Extract Key Phrases from Text
Updated: February 23, 2017
Extracts key phrases from given text
Category: Text Analytics
Use the Extract Key Phrases from Text module to pre-process a text column and extract meaningful phrases. A phrase can be either a single meaningful word, or a compound. The extracted phrase or phrases are potentially meaningful in the context of the sentence for various reasons:
- The phrase captures the topic of the sentence
- The phrase contains a combination of modifier and noun that indicates sentiment
For example, assume the sentence analyzed is: "It was a wonderful hotel to stay at, with unique decor and friendly staff."
The Extract Key Phrases from Text module might return these key phrases:
- wonderful hotel
- friendly staff
- unique decor
To extract key phrases, you must connect a dataset that has a column of text.
Add the Extract Key Phrases from Text module to your experiment, and connect a dataset that has at least one full-text column.
Use the Column Selector to select the column from which to extract key phrases.
For Language, select a language to use when analyzing phrases.
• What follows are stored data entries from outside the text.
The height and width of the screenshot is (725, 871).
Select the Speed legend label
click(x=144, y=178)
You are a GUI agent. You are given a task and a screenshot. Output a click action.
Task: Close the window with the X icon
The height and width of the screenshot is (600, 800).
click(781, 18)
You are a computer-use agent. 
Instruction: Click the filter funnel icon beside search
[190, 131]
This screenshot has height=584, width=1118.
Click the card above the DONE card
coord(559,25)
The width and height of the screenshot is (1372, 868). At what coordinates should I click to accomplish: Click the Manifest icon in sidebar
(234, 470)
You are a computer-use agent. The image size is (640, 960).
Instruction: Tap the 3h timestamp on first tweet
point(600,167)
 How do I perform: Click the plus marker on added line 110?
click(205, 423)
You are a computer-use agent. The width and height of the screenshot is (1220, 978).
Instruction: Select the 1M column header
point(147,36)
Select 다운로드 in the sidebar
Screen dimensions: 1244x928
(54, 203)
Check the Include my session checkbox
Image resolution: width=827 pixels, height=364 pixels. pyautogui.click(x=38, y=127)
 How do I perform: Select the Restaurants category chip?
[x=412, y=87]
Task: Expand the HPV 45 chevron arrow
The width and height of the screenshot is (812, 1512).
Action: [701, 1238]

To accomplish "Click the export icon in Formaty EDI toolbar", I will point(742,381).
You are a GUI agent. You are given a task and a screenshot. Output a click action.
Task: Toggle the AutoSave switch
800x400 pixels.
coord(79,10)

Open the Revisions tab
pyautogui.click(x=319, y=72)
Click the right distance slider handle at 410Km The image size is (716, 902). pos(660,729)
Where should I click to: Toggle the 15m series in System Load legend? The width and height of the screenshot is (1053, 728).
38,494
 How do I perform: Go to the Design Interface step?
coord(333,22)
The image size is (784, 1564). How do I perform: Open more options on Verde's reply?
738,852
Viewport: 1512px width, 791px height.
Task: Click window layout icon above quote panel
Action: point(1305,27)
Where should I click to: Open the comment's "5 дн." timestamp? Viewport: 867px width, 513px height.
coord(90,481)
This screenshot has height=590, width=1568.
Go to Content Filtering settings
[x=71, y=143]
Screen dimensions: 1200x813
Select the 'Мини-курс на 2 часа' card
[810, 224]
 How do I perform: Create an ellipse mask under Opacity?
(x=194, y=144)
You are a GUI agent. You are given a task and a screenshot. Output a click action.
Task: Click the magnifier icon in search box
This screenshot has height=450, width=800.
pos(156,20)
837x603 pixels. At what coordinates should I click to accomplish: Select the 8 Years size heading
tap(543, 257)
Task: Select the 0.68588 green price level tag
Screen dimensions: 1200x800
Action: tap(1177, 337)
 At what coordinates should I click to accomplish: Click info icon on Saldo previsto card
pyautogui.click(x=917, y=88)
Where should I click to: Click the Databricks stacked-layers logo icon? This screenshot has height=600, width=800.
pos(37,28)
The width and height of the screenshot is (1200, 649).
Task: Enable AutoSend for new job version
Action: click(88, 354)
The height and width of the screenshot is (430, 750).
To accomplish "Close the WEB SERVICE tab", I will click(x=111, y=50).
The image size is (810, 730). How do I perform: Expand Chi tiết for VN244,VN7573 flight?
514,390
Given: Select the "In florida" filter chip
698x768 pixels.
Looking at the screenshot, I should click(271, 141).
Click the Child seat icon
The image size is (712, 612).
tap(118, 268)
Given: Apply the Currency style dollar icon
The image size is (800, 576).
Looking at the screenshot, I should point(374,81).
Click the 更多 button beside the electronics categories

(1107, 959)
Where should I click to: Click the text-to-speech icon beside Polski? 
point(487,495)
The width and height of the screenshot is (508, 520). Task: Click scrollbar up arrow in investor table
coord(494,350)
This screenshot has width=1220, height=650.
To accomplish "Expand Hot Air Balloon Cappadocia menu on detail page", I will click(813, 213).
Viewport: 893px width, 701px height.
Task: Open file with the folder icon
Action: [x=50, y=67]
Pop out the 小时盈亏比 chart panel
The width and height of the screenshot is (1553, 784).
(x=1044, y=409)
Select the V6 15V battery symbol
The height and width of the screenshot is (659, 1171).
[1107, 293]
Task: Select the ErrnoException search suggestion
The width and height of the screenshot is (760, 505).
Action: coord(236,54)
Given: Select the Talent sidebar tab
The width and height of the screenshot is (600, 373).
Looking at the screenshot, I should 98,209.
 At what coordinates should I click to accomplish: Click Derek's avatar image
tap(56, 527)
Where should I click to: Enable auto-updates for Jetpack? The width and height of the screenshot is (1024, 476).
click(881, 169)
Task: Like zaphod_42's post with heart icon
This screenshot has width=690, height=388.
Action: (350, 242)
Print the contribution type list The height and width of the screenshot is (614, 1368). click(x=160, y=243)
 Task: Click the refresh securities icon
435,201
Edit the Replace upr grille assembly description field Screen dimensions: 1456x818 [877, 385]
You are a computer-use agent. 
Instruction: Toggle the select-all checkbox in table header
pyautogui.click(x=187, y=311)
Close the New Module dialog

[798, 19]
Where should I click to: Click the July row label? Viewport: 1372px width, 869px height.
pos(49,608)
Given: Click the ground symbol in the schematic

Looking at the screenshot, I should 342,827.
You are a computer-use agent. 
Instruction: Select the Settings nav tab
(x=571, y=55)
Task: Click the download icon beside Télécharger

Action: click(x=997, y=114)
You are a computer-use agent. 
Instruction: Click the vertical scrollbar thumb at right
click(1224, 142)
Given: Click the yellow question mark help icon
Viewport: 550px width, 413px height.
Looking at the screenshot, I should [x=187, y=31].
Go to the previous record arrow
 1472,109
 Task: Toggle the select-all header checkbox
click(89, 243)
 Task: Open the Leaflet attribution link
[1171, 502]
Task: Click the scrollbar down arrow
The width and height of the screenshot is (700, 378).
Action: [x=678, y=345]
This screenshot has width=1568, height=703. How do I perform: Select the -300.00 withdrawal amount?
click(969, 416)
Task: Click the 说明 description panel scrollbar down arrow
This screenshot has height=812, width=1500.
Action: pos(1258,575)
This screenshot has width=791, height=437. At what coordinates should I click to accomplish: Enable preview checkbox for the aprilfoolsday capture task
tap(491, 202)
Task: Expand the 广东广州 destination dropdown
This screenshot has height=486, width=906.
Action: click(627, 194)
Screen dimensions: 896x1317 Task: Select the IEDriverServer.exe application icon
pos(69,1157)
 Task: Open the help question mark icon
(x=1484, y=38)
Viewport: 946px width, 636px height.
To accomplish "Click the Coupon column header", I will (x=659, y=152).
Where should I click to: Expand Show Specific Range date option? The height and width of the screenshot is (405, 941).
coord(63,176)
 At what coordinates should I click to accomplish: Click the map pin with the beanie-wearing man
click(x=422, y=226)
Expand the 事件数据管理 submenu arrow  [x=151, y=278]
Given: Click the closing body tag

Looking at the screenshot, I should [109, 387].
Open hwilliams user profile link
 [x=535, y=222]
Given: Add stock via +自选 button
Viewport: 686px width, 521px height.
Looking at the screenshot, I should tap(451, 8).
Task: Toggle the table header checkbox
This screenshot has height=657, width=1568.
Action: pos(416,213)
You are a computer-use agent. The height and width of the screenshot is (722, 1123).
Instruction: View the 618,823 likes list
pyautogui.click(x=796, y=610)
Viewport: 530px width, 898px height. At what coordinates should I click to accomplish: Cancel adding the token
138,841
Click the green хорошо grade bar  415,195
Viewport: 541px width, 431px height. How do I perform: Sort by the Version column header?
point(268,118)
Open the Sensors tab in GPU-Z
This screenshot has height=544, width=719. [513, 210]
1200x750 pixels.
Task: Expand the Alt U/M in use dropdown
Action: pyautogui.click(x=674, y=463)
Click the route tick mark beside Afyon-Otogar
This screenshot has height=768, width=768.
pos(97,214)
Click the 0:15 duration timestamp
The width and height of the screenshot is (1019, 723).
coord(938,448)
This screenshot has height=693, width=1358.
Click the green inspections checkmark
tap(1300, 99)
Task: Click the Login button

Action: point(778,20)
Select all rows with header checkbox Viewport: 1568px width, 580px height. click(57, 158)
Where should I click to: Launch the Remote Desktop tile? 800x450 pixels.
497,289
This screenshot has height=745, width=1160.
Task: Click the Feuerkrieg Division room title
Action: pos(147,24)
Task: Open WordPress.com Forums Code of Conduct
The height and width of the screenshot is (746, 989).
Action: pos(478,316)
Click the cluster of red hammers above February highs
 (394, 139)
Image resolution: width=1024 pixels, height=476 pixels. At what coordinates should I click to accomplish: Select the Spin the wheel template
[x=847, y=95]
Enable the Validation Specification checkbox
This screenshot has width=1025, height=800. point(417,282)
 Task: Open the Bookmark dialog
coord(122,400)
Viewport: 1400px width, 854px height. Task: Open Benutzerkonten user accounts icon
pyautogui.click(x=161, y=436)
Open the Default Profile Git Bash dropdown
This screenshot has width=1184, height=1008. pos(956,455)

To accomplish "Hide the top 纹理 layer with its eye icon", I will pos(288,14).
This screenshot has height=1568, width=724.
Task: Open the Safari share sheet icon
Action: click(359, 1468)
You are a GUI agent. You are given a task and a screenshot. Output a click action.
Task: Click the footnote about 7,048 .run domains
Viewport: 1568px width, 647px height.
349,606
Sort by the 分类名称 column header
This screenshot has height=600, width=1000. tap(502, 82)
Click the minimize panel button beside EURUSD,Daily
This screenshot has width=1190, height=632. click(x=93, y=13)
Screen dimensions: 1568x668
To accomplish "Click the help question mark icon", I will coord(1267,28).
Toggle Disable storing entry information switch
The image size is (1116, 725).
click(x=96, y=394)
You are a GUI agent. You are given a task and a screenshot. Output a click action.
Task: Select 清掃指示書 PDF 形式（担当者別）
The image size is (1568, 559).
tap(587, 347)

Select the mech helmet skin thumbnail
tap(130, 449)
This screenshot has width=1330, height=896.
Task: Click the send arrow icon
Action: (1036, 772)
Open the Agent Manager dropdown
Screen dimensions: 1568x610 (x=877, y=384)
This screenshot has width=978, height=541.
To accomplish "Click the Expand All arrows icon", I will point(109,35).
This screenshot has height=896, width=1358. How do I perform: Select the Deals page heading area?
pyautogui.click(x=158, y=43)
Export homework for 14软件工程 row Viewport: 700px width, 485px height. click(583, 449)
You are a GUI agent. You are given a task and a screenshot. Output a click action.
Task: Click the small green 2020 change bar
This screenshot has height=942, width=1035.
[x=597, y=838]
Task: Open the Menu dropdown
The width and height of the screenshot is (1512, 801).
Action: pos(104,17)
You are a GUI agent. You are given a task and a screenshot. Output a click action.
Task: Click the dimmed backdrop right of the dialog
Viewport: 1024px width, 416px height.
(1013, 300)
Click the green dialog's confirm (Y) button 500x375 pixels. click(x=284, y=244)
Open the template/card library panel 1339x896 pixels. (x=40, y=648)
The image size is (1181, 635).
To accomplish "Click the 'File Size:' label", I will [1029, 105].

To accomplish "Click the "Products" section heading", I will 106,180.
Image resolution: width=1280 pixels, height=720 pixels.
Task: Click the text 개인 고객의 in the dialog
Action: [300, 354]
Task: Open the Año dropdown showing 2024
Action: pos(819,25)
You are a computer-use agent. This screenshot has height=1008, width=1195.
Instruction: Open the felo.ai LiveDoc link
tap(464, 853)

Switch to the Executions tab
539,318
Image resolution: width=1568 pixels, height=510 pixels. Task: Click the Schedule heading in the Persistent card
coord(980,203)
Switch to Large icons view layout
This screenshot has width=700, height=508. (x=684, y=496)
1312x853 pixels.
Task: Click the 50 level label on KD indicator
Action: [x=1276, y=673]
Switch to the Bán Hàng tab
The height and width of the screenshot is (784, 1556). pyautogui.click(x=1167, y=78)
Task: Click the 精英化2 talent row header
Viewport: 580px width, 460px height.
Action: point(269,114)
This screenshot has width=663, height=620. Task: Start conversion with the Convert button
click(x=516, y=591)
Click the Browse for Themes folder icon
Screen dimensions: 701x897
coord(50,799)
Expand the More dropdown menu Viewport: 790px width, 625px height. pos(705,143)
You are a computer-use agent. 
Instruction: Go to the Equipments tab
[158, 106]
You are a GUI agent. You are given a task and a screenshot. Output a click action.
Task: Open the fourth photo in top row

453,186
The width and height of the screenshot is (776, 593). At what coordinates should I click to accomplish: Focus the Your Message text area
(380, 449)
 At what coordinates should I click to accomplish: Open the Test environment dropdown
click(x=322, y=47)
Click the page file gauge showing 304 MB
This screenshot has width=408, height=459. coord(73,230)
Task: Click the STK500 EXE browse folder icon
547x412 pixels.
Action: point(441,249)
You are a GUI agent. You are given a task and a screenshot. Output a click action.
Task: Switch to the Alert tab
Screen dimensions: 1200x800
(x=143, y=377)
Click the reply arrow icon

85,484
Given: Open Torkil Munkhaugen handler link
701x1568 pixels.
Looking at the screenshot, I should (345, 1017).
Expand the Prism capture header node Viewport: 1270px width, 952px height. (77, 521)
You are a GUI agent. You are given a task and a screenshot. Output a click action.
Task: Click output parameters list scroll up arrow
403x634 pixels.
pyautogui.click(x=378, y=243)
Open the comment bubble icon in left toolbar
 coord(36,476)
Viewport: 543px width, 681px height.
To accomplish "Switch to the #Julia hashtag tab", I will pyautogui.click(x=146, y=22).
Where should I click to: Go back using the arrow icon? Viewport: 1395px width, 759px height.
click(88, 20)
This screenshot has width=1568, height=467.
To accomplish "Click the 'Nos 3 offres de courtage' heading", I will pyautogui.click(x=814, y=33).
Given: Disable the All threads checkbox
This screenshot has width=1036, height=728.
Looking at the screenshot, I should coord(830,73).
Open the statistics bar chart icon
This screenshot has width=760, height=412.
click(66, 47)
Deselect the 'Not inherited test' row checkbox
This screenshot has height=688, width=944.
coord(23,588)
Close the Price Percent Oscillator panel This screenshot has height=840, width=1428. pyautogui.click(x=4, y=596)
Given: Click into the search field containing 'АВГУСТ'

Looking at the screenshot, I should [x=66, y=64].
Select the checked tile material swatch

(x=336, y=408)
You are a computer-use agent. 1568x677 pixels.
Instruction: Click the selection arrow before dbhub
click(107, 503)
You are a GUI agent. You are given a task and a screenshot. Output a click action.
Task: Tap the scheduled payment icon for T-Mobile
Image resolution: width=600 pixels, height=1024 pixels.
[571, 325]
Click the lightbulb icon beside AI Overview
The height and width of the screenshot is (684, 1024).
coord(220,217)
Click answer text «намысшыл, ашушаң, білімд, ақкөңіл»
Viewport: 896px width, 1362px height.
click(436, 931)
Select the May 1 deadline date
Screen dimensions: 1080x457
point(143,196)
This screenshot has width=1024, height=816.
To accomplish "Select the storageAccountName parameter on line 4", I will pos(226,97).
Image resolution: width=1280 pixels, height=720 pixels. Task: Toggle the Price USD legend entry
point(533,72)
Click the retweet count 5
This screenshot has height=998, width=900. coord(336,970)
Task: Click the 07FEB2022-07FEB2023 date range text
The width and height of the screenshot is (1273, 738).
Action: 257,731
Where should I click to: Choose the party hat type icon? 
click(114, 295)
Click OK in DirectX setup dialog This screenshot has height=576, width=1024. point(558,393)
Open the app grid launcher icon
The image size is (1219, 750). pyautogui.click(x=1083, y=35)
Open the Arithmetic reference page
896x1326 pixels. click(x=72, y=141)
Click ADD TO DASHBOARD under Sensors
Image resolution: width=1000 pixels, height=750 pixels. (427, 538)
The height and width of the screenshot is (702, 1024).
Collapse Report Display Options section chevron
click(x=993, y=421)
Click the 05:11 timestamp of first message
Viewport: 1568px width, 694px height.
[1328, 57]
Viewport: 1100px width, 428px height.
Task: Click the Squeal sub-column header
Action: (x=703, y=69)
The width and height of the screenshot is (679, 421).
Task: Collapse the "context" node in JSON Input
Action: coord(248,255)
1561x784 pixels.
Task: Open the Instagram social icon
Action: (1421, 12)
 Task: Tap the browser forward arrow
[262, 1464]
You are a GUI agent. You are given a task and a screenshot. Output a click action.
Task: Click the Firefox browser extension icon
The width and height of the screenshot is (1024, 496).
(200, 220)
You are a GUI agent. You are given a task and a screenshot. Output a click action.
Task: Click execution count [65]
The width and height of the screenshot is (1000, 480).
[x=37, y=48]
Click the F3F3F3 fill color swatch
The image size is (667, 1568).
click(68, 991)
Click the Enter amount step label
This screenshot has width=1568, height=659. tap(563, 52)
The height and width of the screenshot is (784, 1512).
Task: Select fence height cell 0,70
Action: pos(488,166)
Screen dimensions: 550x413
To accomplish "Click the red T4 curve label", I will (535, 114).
If you specify the language, only phrases in the target language will be output.
If the text column contains phrases in multiple languages, choose the option, Language identified in columns. A new column selector is displayed that lets you select a column in your data set that contains a language identifier. The language identifier can either be the language name or the Iso6391 culture identifier. For example, either "English" or "en" are acceptable.
Tip Before running Extract Key Phrases from Text, use the Detect Languages module to identify the language in each row and generate the identifier for you.
The following example demonstrates how to use this module to extract key phrases and then build a word cloud from them: Extract Key Phrases and Show Word Cloud
Please see the Cortana Intelligence Gallery for more examples of text processing using Azure Machine Learning.
This module currently supports the following languages:
- Dutch
- English
- French
- German
- Italian
- Spanish
Support for additional languages will be added in future.
| Name | Type | Description |
|---|---|---|
| Dataset | Data Table | The table containing the text to be processed. |
| Name | Type | Range | Optional | Default | Description |
|---|---|---|---|---|---|
| Culture-language column | ColumnSelection | language:Column contains language | Name or one-based index of the column containing the culture-language information | ||
| Text column | ColumnSelection | Required | Name or one-based index of the text column. | ||
| Language | T_Language | English, Spanish, French, Dutch, German, Italian, Column contains language | Required | English | Select the language of the text to be processed. |
| Name | Type | Description |
|---|---|---|
| Results dataset | Data Table | The extracted key phrases |
| Exception | Description |
|---|---|
| Error 0003 | Exception occurs if one or more of inputs are null or empty. |
| Error 0010 | Exception occurs if input datasets have column names that should match but do not. |
| Error 0016 | Exception occurs if input datasets passed to the module should have compatible column types but do not. |
| Error 0008 | Exception occurs if parameter is not in range. |